● DESCRIPTION OF THE TASK: Output exactly the lines between the line that contains "908x669 pixels." and the last line of the material, counting both.

● RECORDS FOR THE EXERCISE:

━━━

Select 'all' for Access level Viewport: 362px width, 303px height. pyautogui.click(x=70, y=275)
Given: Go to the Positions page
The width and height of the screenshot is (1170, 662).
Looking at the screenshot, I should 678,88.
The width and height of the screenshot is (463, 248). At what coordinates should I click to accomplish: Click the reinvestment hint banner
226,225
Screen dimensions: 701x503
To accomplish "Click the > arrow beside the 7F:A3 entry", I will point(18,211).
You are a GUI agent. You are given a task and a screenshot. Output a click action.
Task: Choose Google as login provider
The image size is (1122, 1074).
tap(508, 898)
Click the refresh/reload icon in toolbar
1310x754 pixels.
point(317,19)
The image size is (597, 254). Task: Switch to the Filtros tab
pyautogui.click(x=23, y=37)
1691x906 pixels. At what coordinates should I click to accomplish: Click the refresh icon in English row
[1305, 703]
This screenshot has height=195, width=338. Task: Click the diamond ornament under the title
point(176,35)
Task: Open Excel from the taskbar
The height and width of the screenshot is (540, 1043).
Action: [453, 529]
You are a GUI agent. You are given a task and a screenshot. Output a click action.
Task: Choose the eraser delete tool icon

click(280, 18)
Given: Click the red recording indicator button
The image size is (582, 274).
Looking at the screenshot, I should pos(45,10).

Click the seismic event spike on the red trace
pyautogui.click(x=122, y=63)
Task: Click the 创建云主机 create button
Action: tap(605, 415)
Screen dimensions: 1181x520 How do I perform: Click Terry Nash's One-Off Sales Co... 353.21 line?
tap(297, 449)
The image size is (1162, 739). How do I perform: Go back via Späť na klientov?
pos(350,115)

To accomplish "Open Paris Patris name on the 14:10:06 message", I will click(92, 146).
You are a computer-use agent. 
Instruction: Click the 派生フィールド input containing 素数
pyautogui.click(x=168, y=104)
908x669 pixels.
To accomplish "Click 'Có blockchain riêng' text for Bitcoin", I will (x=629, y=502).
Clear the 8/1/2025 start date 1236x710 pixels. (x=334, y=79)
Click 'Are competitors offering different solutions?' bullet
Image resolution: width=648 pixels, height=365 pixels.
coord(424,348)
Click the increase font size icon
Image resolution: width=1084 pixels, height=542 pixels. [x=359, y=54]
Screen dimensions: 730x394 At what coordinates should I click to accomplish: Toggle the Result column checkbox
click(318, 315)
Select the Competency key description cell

━━━

● OUTPUT BELOW:
908x669 pixels.
To accomplish "Click 'Có blockchain riêng' text for Bitcoin", I will (x=629, y=502).
Clear the 8/1/2025 start date 1236x710 pixels. (x=334, y=79)
Click 'Are competitors offering different solutions?' bullet
Image resolution: width=648 pixels, height=365 pixels.
coord(424,348)
Click the increase font size icon
Image resolution: width=1084 pixels, height=542 pixels. [x=359, y=54]
Screen dimensions: 730x394 At what coordinates should I click to accomplish: Toggle the Result column checkbox
click(318, 315)
Select the Competency key description cell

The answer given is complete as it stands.